[Data extracts Boundary: Start]

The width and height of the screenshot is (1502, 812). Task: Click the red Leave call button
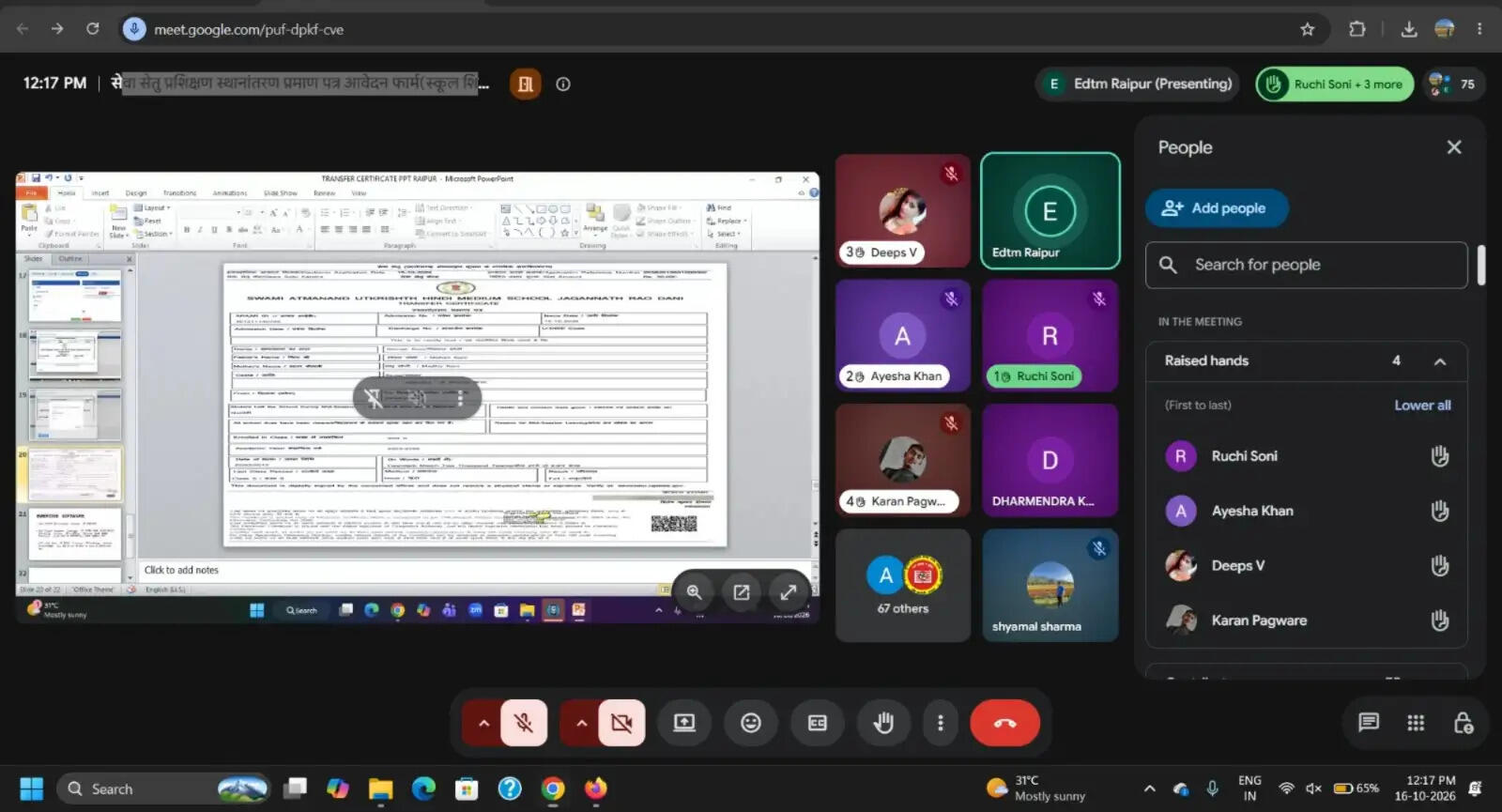coord(1004,723)
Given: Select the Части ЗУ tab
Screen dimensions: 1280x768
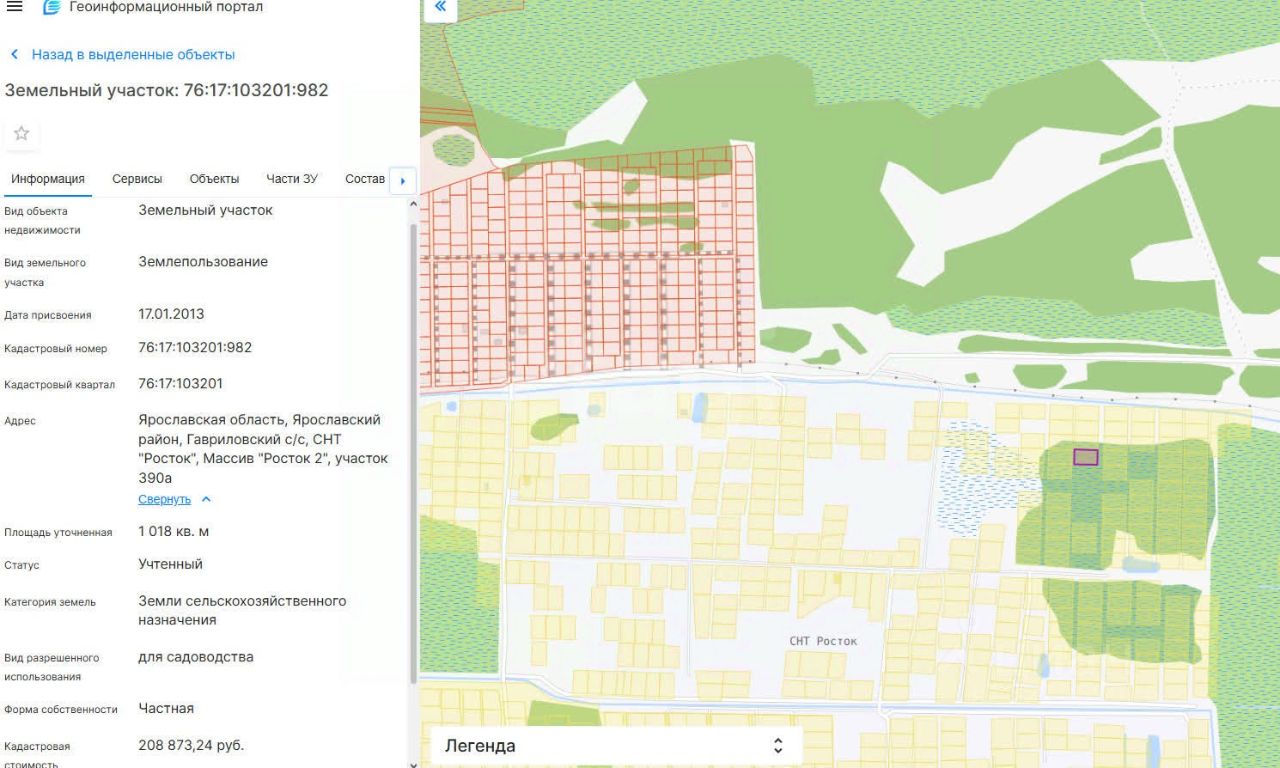Looking at the screenshot, I should coord(292,179).
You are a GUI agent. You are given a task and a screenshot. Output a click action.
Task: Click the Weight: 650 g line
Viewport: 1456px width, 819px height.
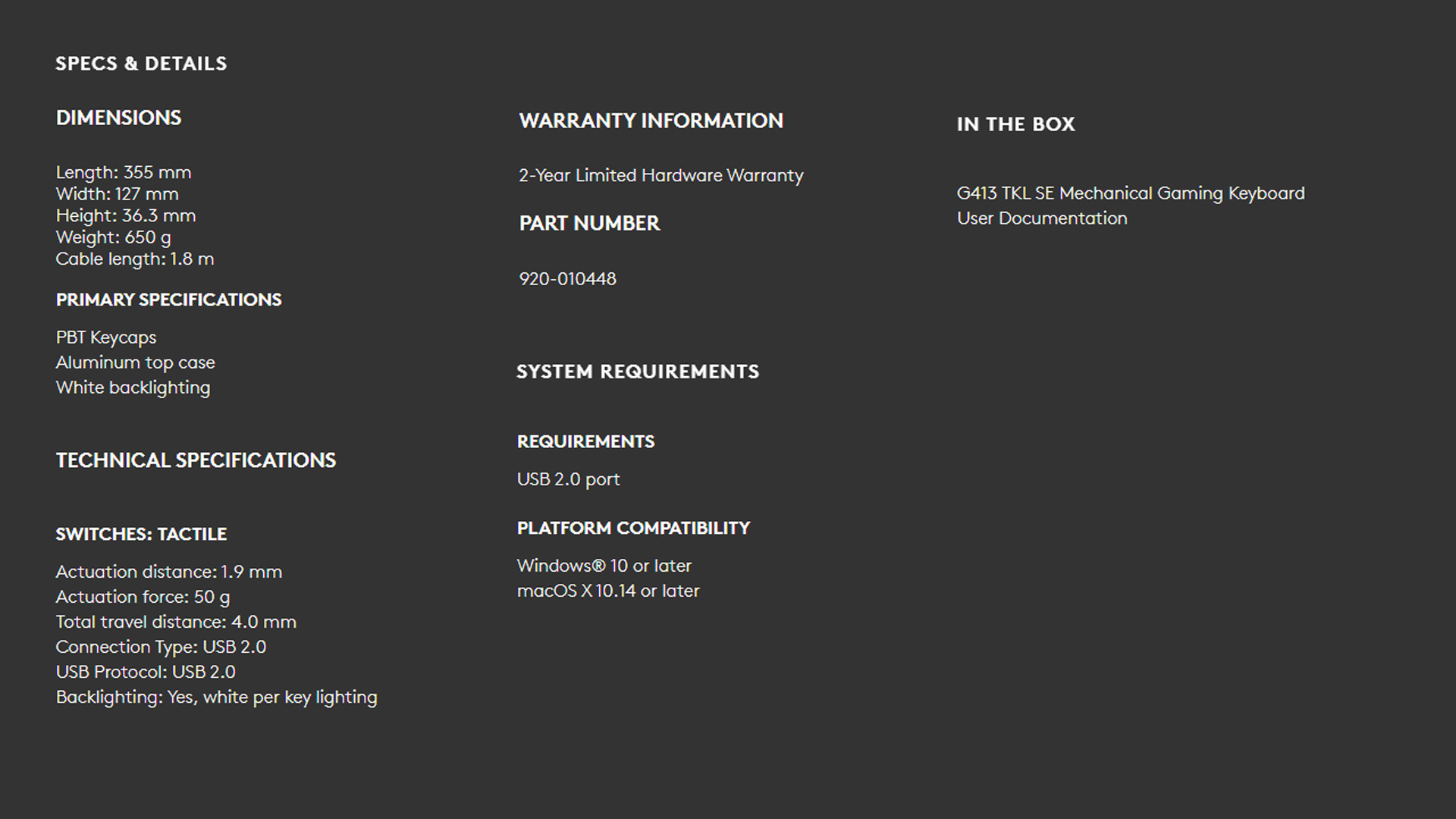click(x=114, y=237)
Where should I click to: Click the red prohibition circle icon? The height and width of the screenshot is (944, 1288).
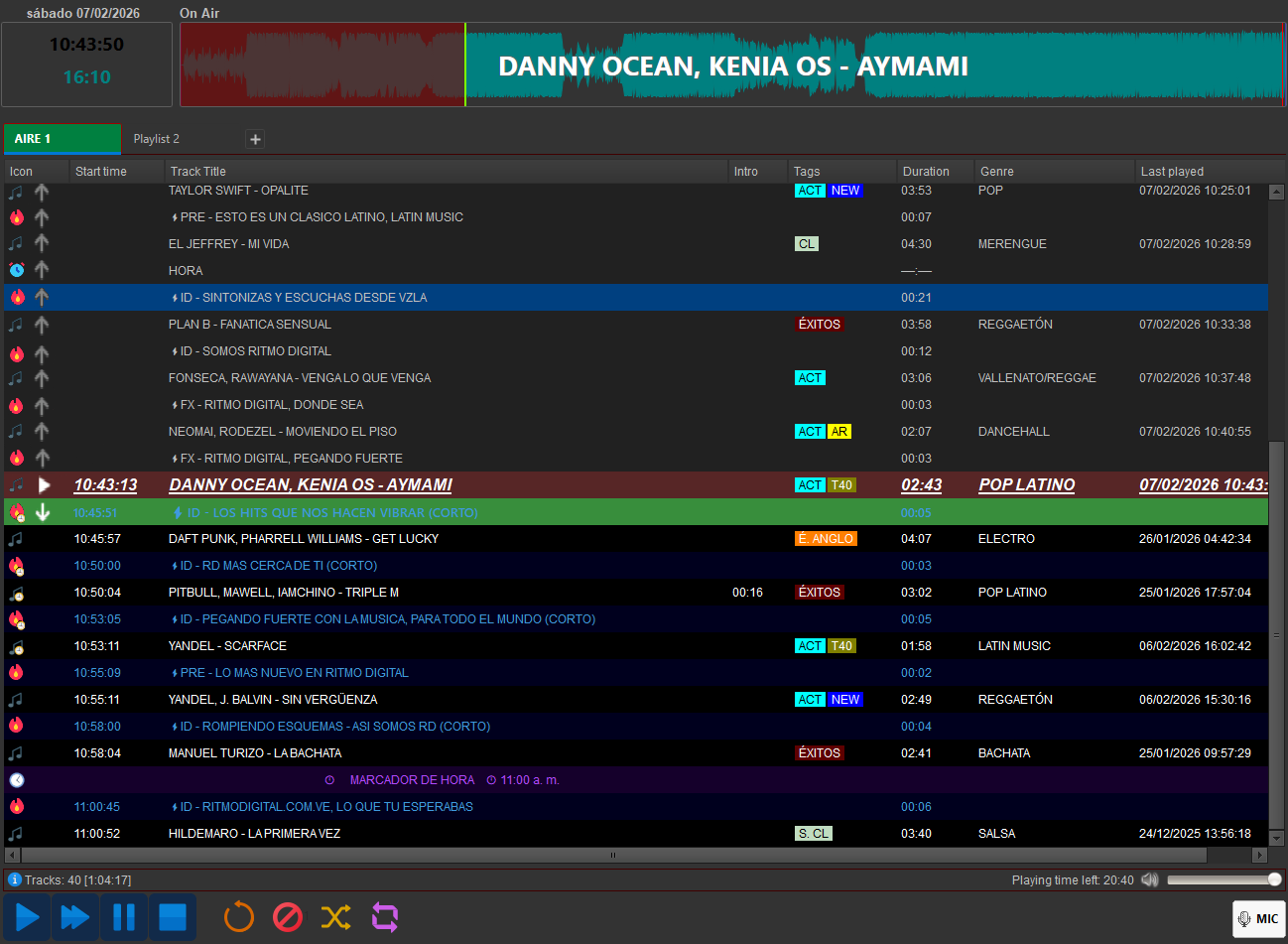[x=288, y=917]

[Data extracts Boundary: End]

▸ Activity
Transcribe every entry above exactly as it stands, but skip the images.

▸ The answer
The width and height of the screenshot is (1502, 812). Task: Click the red Leave call button
coord(1004,723)
Given: Select the Части ЗУ tab
Screen dimensions: 1280x768
Looking at the screenshot, I should coord(292,179).
You are a GUI agent. You are given a task and a screenshot. Output a click action.
Task: Click the Weight: 650 g line
Viewport: 1456px width, 819px height.
click(x=114, y=237)
Where should I click to: Click the red prohibition circle icon? The height and width of the screenshot is (944, 1288).
[x=288, y=917]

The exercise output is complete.